Exercise directions> Print all of the rows below without changing them, and leave the pictures out.

Records of locating words and elements:
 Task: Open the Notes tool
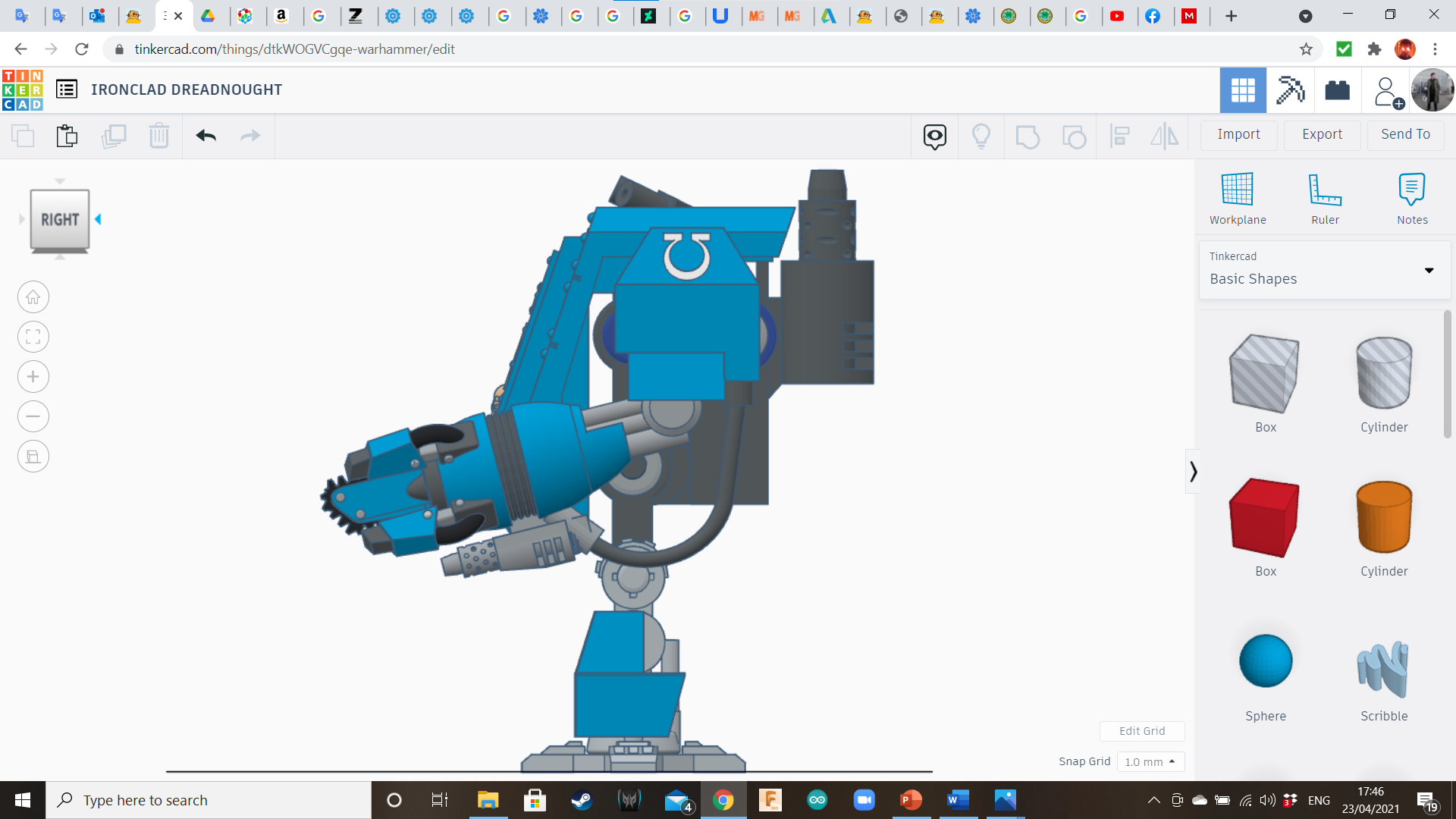(x=1412, y=197)
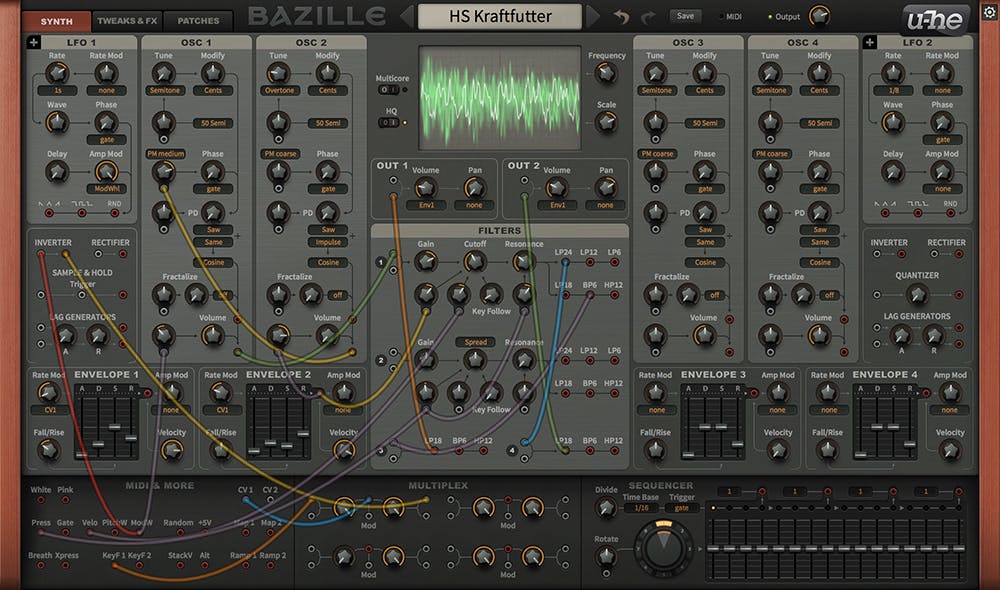The width and height of the screenshot is (1000, 590).
Task: Click the LFO 2 plus icon
Action: [869, 42]
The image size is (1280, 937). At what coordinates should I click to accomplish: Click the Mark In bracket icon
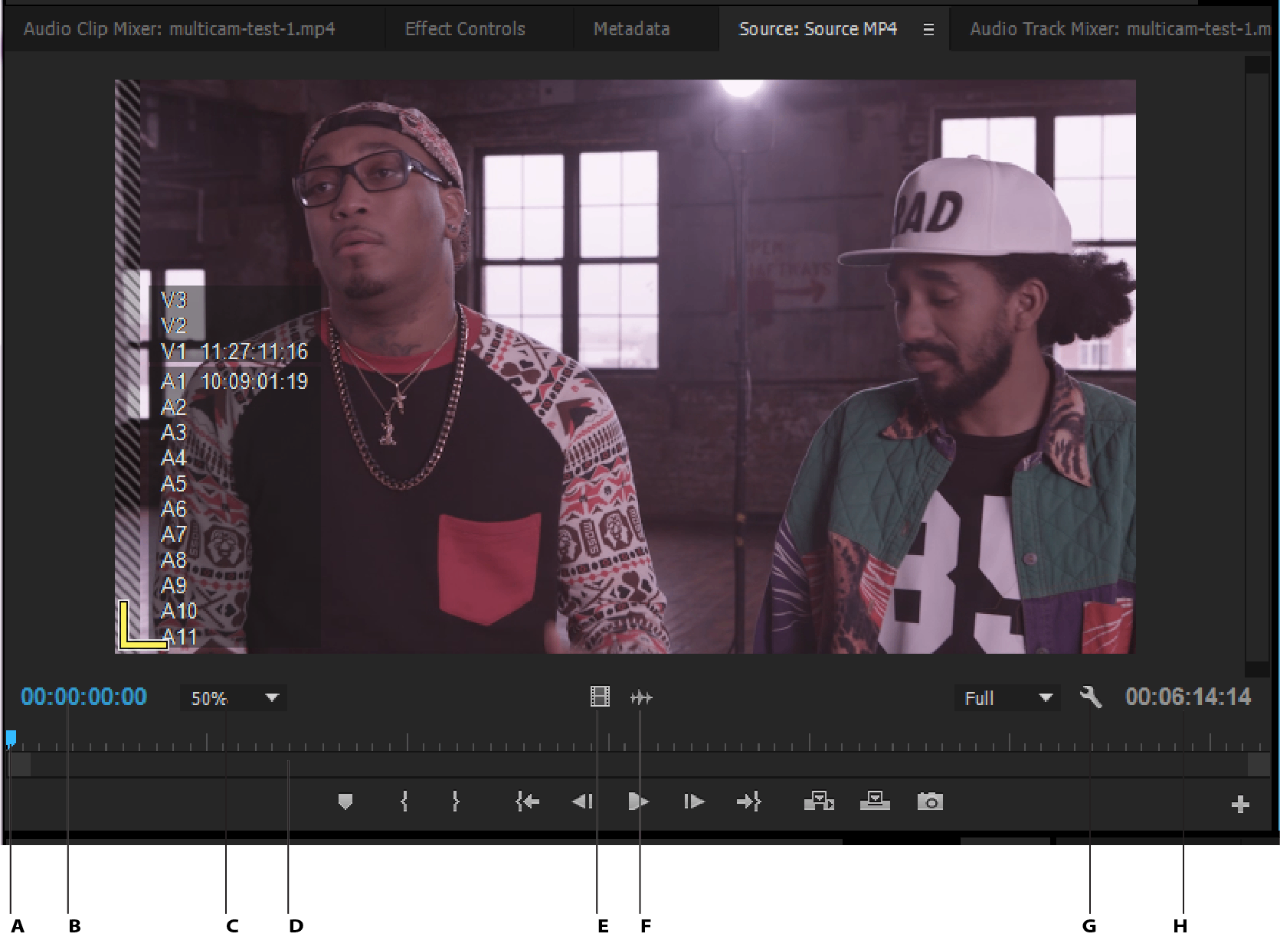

Answer below>
 Task: Open the Notes tool
(x=1412, y=197)
The width and height of the screenshot is (1000, 590).
Task: Click the LFO 2 plus icon
Action: [869, 42]
The image size is (1280, 937). At what coordinates should I click to accomplish: Click the Mark In bracket icon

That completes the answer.